A l’intérieur de cette masse de mécontents, le partage est quasi égal en Wallonie entre gauche et droite « radicales » chacune autour de la barre des 10%. On est loin des années ’90 où le FN et les autres groupes fascistes passaient allègrement ce cap des 10% tandis que les petits partis de la gauche radicale broutaient les pissenlits par la racine. Autre fait marquant, c’est l ‘émergence d’un parti dominant dans les deux camps. A gauche, le PTB-Go ! (8,1%) a nettoyé le terrain de l’extrême-gauche « classique » et domine très largement les deux nouvelles petites formations « écosocialistes » Vega et le Mouvement de Gauche. A droite, l’avantage est moins net pour le Parti Populaire (5,4%) devant La Droite (2,4%) et Wallonie d’Abord (1,8%).

A Bruxelles, la situation est assez semblable, le PTB-PVDA-Go ! atteint 7,2% des intentions de vote. Avec les caractéristiques des élections en Région bruxelloise (proportionnelle plus stricte, pas de seuil d’éligibilité, accords techniques possibles entre listes), cela pourrait, selon les projections calculées par les responsables du sondage, assurer pas moins de 8 élus (sur 75) au PTB et 1 à chacun de ses alliés « techniques (Pro Bruxsel et Parti Pirate) !

Après le 25 mai, le bouteille à encre

Vous avez aimé la crise de 541 jours après les élections de 2010 ? Vous risquez d’adorer ce qui va sortir des élections de 2014 ! Parce que si les résultats du 25 mai confirment ceux de ce sondage, on est reparti pour la gloire… Car, si le « communautaire » ne domine plus aussi outrageusement la campagne qu’en 2010 (BHV a été scindé et le monde ne s’est pas arrêté de tourner pour la cause), la combinaison des élections au niveau régional et fédéral complique évidemment tous les jeux d’alliance.
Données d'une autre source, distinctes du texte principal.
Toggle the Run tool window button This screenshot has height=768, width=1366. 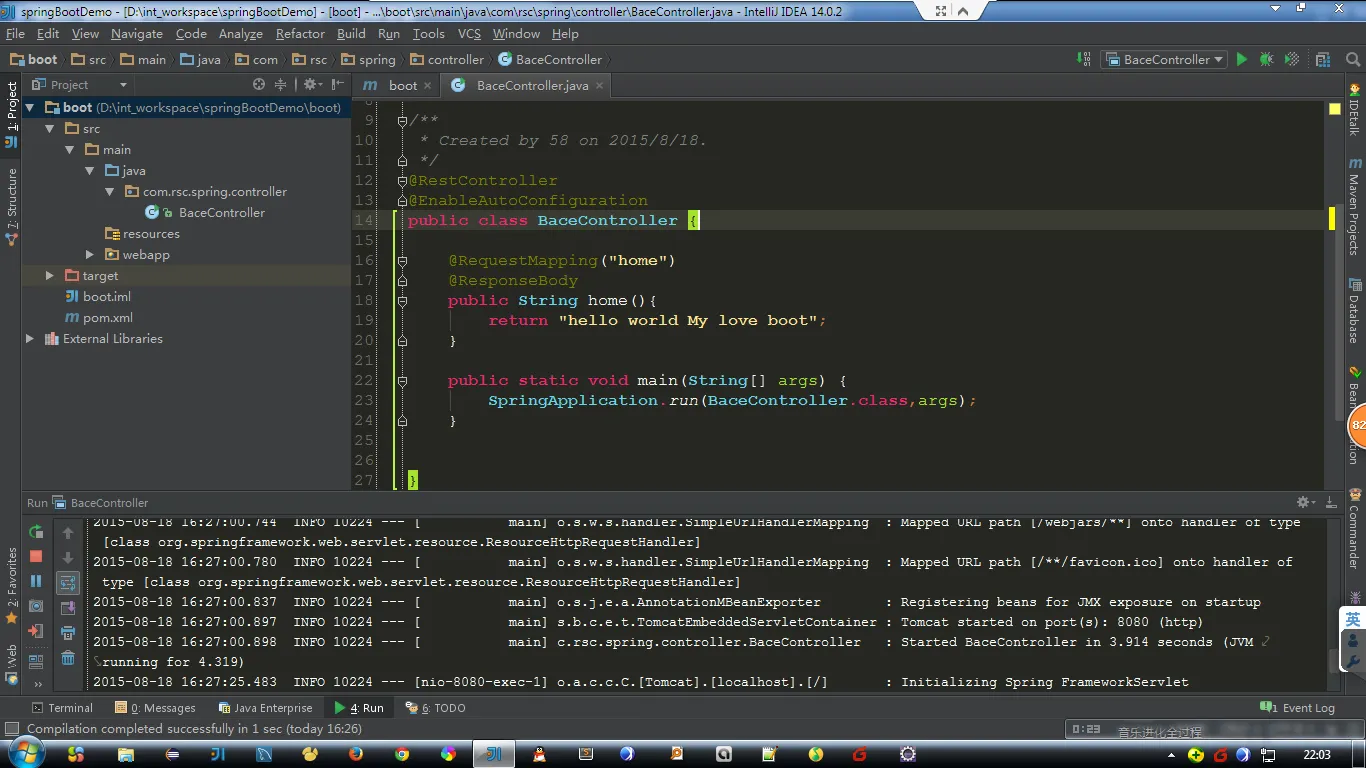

Au nom de la stabilité du pays, tout le monde affirme qu’il vaudrait mieux que les futures majorités régionales coïncident avec la future majorité fédérale. Mais le dire est une chose, le faire en sera une autre. Chaque parti – en fonction de ses résultats, de son implantation régionale ainsi que de ses liens plus ou moins solides avec son partenaire de « famille » de l’autre côté de la frontière linguistique - va essayer de pousser son avantage ou de limiter la casse.

Certains vont donc pousser à constituer d’abord une majorité régionale, histoire de s’assurer ensuite une place incontournable à la négociation fédérale (par exemple la N-VA, qui n’a pas de correspondant francophone). Certains vont tenter le jeu inverse : ce sera sans doute le cas du MR, qui est actuellement au fédéral mais qui est maintenu depuis 2004 dans l’opposition en Wallonie et à Bruxelles, situation dont il voudrait sortir à tout prix) et aussi du PS (qui craint qu’une possible coalition de droite en Flandre serve de pivot pour une coalition fédérale similaire, le rejetant de ce fait dans l’opposition au fédéral). Les autres vont essayer d’avancer simultanément à tous les niveaux (comme les partis chrétiens, dont le poids diminue au fil des ans tant au Nord qu’au sud du pays, mais qui essayeront de rester dans le coup en se présentant comme des partenaires indispensables dans tous les cas de figure possibles de coalition). On peut donc s’attendre à une belle partie de « Je te tiens par la barbichette, tu me tiens par la barbichette » dès le soir du 25 mai.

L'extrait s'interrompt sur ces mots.